Over the last five years, his popularity dropped despite his efforts to be seen as a passionate fighter for Ukraine’s territorial unity, as well as the champion of the country’s dream of integration with the European Union and NATO.
Poroshenko has positioned himself as the only politician able to take on Russia’s President Vladimir Putin who led the annexation of Ukraine’s Crimean Peninsula in 2014.
The incumbent has reinforced the Ukrainian army that is battling Moscow-backed rebels in Ukraine’s Donetsk and Luhansk regions. The conflict has killed more than 13,000 people, according to the United Nations.
Poroshenko also ratified the Association Agreement with the EU, the document that enabled Ukrainians to trade with and travel to Europe without restrictions.

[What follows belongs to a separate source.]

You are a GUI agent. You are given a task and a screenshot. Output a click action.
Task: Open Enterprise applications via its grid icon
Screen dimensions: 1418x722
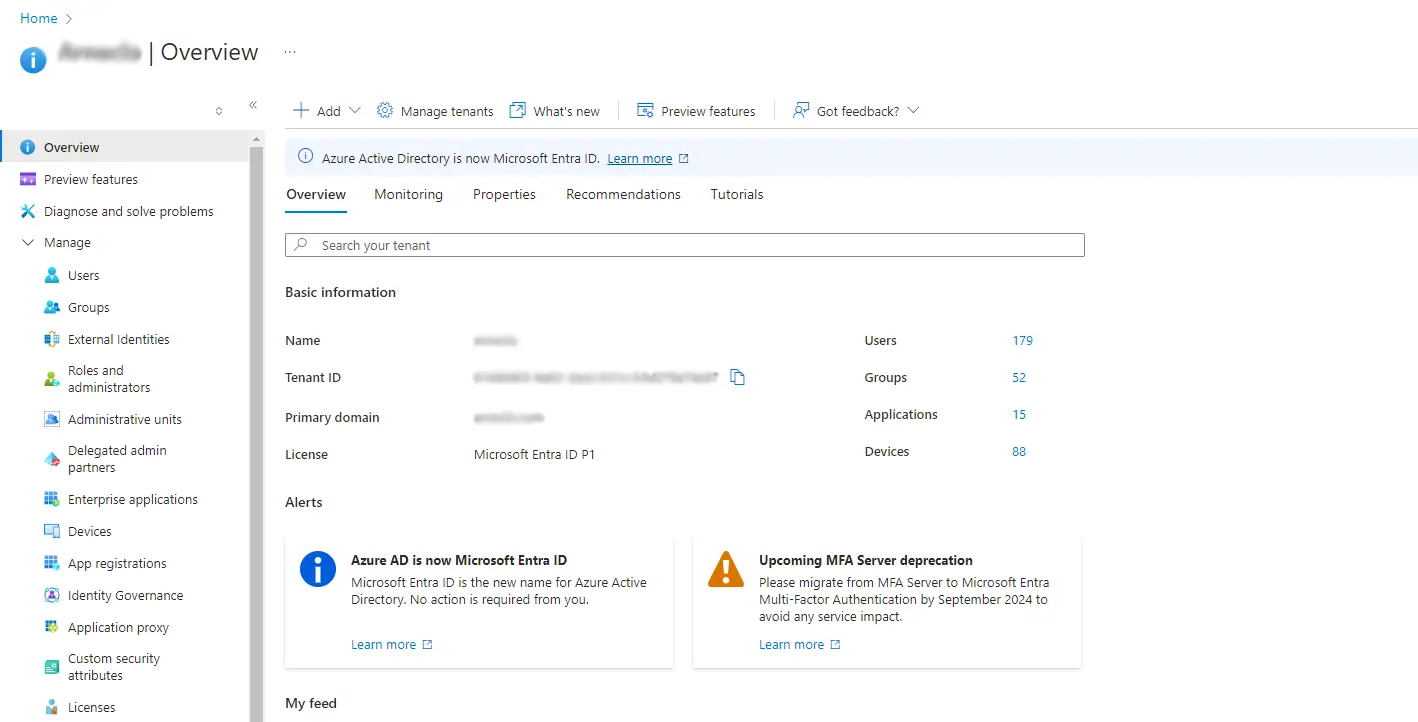tap(52, 499)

The president also secured the independence of Ukraine’s Orthodox Church from its Russian counterpart.
But Poroshenko failed to rid the country of corruption or recover the money stolen from Ukraine’s coffers during Yanukovich’s rule.
Ukrainians blame Poroshenko for the lack of reforms and the deterioration of living standards since 2014.
In an interview with Al Jazeera, Tetiana Sokolova, a 60-year-old pensioner, acknowledged the war made it difficult for Poroshenko to fulfil his promises, but still blamed him for deteriorating living standards.
“Under Poroshenko, our standard of living lowered even more. I became a pensioner under his administration. I have 30-year work experience as a kindergarten teacher and I receive 1,600 hryvnias [$58], they recently raised it by 100 hryvnias [$3.6],” she said, tearing up.
“I am very unsatisfied with the current government. They are all thieves in law.”
Struggle for re-election
Poroshenko came second in the first round of presidential elections on March 31, securing less than 16 percent of ballots – half of the frontrunner, comedian Volodymyr Zelensky.
He sought to recover the lost ground by launching a special court to try corruption cases and linking his rival to “Kremlin agents“.
Poroshenko also ordered the dismissal of the Odessa governor and fired the deputy head of foreign intelligence who reportedly has vast real estate holdings in Russia.
He is expected to lose Sunday’s runoff vote by a bigger margin.
The father of four was born in Ukraine’s southwestern town of Bolgrad. Poroshenko studied economics and entered politics in 1998 when he became a legislator.
He was one of the founders of Yanukovich’s Regions Party in 2000, but changed sides after the 2004 election widely seen as rigged by Yanukovich.